Document extract.

Model Evaluation Metrics
Introduction
Model evaluation metrics are essential for assessing the performance of machine learning models. These metrics provide insights into how well the model is making predictions and help in comparing different models to select the best one. In this tutorial, we will cover various metrics used to evaluate models in supervised learning.
Confusion Matrix
A confusion matrix is a table that is often used to describe the performance of a classification model. It shows the true positives (TP), true negatives (TN), false positives (FP), and false negatives (FN).
Example:
Consider a binary classification problem where we are predicting whether an email is spam or not. The confusion matrix might look like this:
Predicted: Spam | Predicted: Not Spam | |
---|---|---|
Actual: Spam | TP | FN |
Actual: Not Spam | FP | TN |
Accuracy
Accuracy is the ratio of correctly predicted instances to the total instances. It is a useful metric when the class distribution is balanced.
Formula: (TP + TN) / (TP + TN + FP + FN)
Example:
If a model correctly predicts 90 out of 100 instances, the accuracy is:
Accuracy = (90) / (100) = 0.90 or 90%
Precision
Precision is the ratio of correctly predicted positive observations to the total predicted positives. It is useful when the cost of a false positive is high.
Formula: TP / (TP + FP)

Data provided.
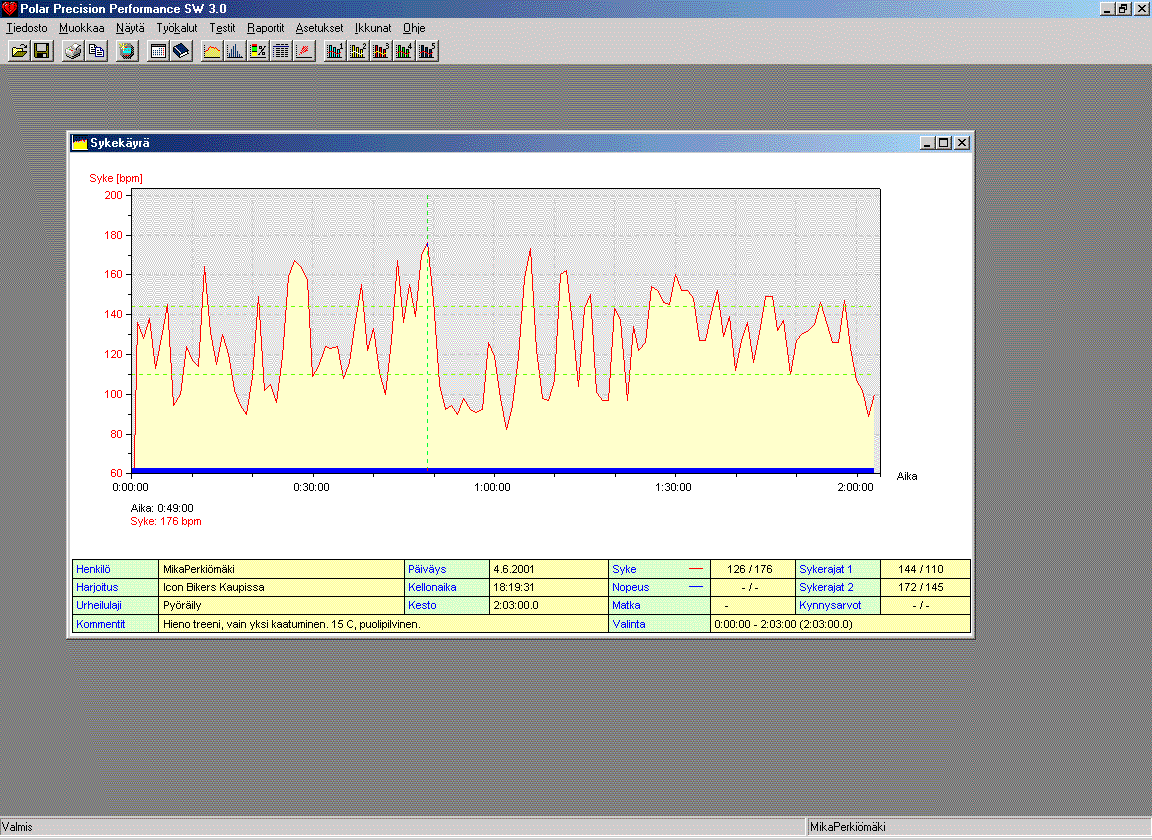This screenshot has width=1152, height=840.
Task: Select the report chart icon numbered 5
Action: point(427,51)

Objective 1.
Do these statements agree with the tutorial on model evaluation metrics? Answer yes or no for each and quote the deciding words. (a) Accuracy is useful when the class distribution is balanced. (b) Precision is useful when the cost of a false negative is high. (c) A confusion matrix shows true positives, true negatives, false positives, and false negatives.
Objective 2.
In one to three sentences, explain what makes evaluation metrics worth using, based on the tutorial on model evaluation metrics.

Output 1.
(a) Yes: "It is a useful metric when the class distribution is balanced."
(b) No: "It is useful when the cost of a false positive is high."
(c) Yes: "It shows the true positives (TP), true negatives (TN), false positives (FP), and false negatives (FN)."

Output 2.
Evaluation metrics show how well a model is making predictions. They also help in comparing different models so the best one can be selected.